> Arbeitsauftrag a
Fassen Sie den Artikel über die Mobilitätspartnerschaft zwischen Hamburg und Volkswagen in zwei Sätzen zusammen.

> Auszug zum Lesen
* * * * * * *

Süddeutsche Zeitung

Smart City Hamburg:"Vielleicht testen wir irgendwann fliegende Autos"

Hamburg entwirft ein neues Mobilitäts-Konzept - für Autos, Busse und den Schiffsverkehr. Ausgerechnet der Volkswagen-Konzern berät die Stadt dabei.

Von Angelika Slavik

Zwischen der Stadt Hamburg und dem VW-Konzern kann, wer danach sucht, erstaunliche Parallelen entdecken. Beide eint, dass sie nach eigenem Selbstverständnis für den Lauf der Welt von herausgehobener Bedeutung sind. Und beide hatten zuletzt das, was man freundlich eine schlechte Phase nennen könnte: Hamburg, das Tor zur Welt, kosmopolitisch, tolerant, elegant, schlägt sich rum mit Milliardenverlusten aus faulen Schiffskrediten, mit peinlichem Schimmelbefall in der sündteuren Elbphilharmonie und dem Imagedesaster, das das Chaos beim G20-Gipfel dieser Stadt beschert hat. Volkswagen, der Weltkonzern, der Inbegriff deutscher Ingenieurskunst, wurschtelt sich nur mühsam aus dem Diesel-Desaster, immer noch verstört von seinem neuen Status als nationaler Problemfall.

Bald aber sollen bessere Zeiten anbrechen: für Hamburg, für Volkswagen und deshalb irgendwie für alle. Der Konzern und die Stadt haben sich im vergangenen Jahr auf eine "Mobilitätspartnerschaft" geeinigt - und wie es sich für Kooperationen aller Art gehört, begann auch diese mit ambitioniert inszenierten Fotos. Vor dem Rathaus posierten also der Hamburger Bürgermeister Olaf Scholz, SPD, und VW-Vorstandschef Matthias Müller mit einem Elektro-Auto.

Ein großer Moment für Fahrer und Beifahrer

Natürlich setzten sie sich dann auch hinein. Müller überließ Scholz den Platz am Steuer, was sehr höflich ist und außerdem die einzig akzeptable Sitzverteilung für einen Politiker - schließlich muss der sich sonst im nächsten Wahlkampf anhören, wo's lang ginge, bestimme ja ohnehin nur die Industrie. So aber war es unzweifelhaft ein großer Moment für Fahrer und Beifahrer.

* * * * * * *

> Zu nutzende Datensätze
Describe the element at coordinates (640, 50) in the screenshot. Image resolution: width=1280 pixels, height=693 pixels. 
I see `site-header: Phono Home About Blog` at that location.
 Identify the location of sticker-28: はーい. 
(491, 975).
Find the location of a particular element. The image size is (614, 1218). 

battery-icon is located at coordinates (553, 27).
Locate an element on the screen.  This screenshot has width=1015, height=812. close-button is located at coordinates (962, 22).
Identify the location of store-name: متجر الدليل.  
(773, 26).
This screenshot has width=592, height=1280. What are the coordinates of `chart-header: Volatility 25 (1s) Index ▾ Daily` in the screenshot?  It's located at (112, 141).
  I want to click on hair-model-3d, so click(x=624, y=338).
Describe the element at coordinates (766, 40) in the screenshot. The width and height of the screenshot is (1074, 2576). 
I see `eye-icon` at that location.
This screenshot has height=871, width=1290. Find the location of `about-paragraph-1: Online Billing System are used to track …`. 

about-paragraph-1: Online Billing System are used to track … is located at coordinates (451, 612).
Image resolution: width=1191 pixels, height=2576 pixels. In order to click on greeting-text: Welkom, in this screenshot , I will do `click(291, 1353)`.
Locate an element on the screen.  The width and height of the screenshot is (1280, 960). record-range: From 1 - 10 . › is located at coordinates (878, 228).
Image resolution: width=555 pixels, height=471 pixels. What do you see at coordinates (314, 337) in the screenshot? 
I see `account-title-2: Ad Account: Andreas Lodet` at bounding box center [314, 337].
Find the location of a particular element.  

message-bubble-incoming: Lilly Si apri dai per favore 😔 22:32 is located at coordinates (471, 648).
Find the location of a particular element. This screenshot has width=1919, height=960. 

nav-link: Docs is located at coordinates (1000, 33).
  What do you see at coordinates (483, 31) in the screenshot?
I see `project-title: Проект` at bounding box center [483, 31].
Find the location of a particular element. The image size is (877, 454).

* * * * * * *

> Arbeitsauftrag b
Stellen Sie die Zeilen der Datensätze als Markdown-Tabelle mit den Spalten „Nummer“ und „Inhalt“ dar, beginnend mit der Zeile, die „Describe the element at coordinates (766, 40)“ enthält, und endend mit der Zeile, die „coordinates (878, 228).“ enthält. Leerzeilen lassen Sie weg.

> Ihre Lösung a
Hamburg und der VW-Konzern hatten zuletzt beide eine schlechte Phase: die Stadt mit Milliardenverlusten aus faulen Schiffskrediten, Schimmelbefall in der Elbphilharmonie und dem Chaos beim G20-Gipfel, der Konzern mit dem Diesel-Desaster. Nun berät Volkswagen die Stadt im Rahmen einer „Mobilitätspartnerschaft“ bei einem neuen Mobilitätskonzept für Autos, Busse und den Schiffsverkehr, die mit Fotos von Bürgermeister Olaf Scholz und VW-Chef Matthias Müller in einem Elektroauto vor dem Rathaus begann.

> Ihre Lösung b
| Nummer | Inhalt |
|---|---|
| 1 | Describe the element at coordinates (766, 40) in the screenshot. The width and height of the screenshot is (1074, 2576).  |
| 2 | I see `eye-icon` at that location. |
| 3 | This screenshot has height=871, width=1290. Find the location of `about-paragraph-1: Online Billing System are used to track …`.  |
| 4 | about-paragraph-1: Online Billing System are used to track … is located at coordinates (451, 612). |
| 5 | Image resolution: width=1191 pixels, height=2576 pixels. In order to click on greeting-text: Welkom, in this screenshot , I will do `click(291, 1353)`. |
| 6 | Locate an element on the screen.  The width and height of the screenshot is (1280, 960). record-range: From 1 - 10 . › is located at coordinates (878, 228). |